While most prostate cancers (PCa) are curable if diagnosed and treated early, few patients will still progress to metastatic PCa (mPCa). The therapeutic landscape for mPCa has changed significantly over the past decade due to the discovery of tumour-associated target antigens that has given rise to the use of radioimmunotherapy (RIT). The most promising target for RIT of PCa to date is prostate-specific membrane antigen (PSMA), a non-secreted type II transmembrane protein produced almost exclusively by prostatic tissue and on tumour-associated neovasculature. Unlike other biomarkers, such as PSA, which may decrease with increasing neoplastic de-differentiation, the level of PSMA has been shown to be upregulated on high-grade, de-differentiated PCa. Monoclonal Abs (mAbs) that bind to the extracellular domain of PSMA were then developed to create a high affinity for mCRPC tissue. mAbs have become indispensable therapeutic and research tools. Given that they are difficult and expensive to produce, they impose a heavy burden on healthcare and research budgets. Moreover, they are not suitable for some applications. First, they are large molecules, which limits their tissue and/or tumor penetration and bio-distribution. Second, they can elicit immune reactions that neutralize their activities, which sometimes limits the long-term use of chimeric and humanized Abs available on the market. Third, mAbs typically have a half-life of several days and this limits their use in molecular imaging because of the intense background signal. The development of antigen-binding fragments (Fab fragments), variable fragments (Fv fragments), and single chain variable fragments (scFv fragments) had stability issues with suboptimal activity vs. conventional Abs because of lower avidity. This lead to the idea of using full yet small antibodies i.e. nanobodies.

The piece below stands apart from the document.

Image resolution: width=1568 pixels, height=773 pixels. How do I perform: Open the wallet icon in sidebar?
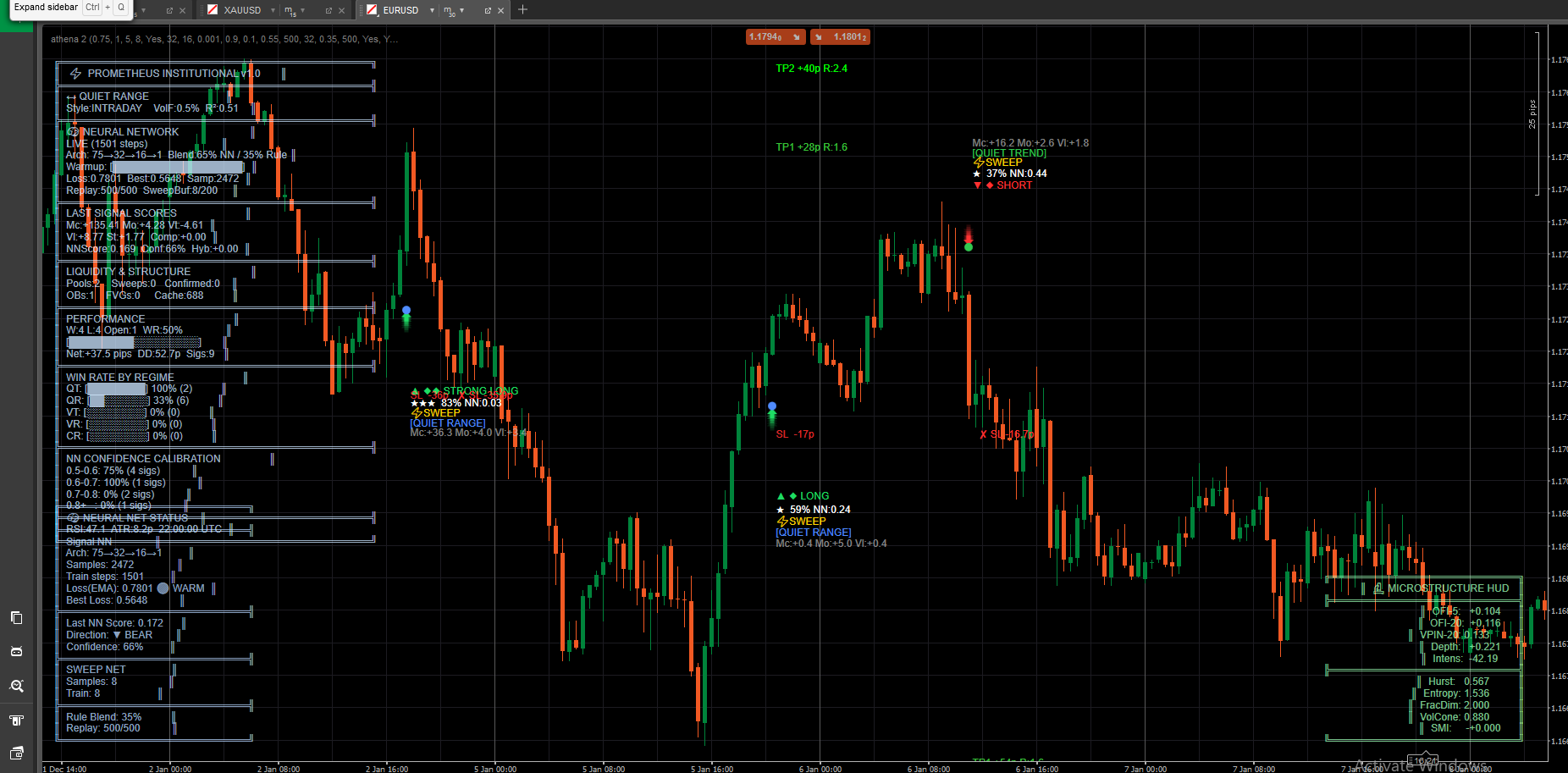pyautogui.click(x=16, y=754)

Four high affinity (pM), Camel originated nanobodies were developed to bind PSMA. The high affinity (50 pM) clone NB7, was shown to accumulate only in PSMA expressing prostate cancer tumors in vivo, allowing specific targeting of these cells. Moreover, this clone does not inhibit PSMA enzymatic activity and still undergoes internalization. This data suggest that doxorubicin conjugated to PSMA could be delivered specifically into PSMA expressing cells but not any other cell types. We also used non-natural amino acids for site-specific protein conjugation of ADC (doxorubicin as a PoC).
- High affinity nanobodies against an attractive and FDA validated target.
- Technology allows site-specific conjugation of small molecules to proteins such as ADC.
- Nanobodies already confirmed specificity and activity in both imaging and therapy applications.
A provisional application coving the generated antibodies was filed.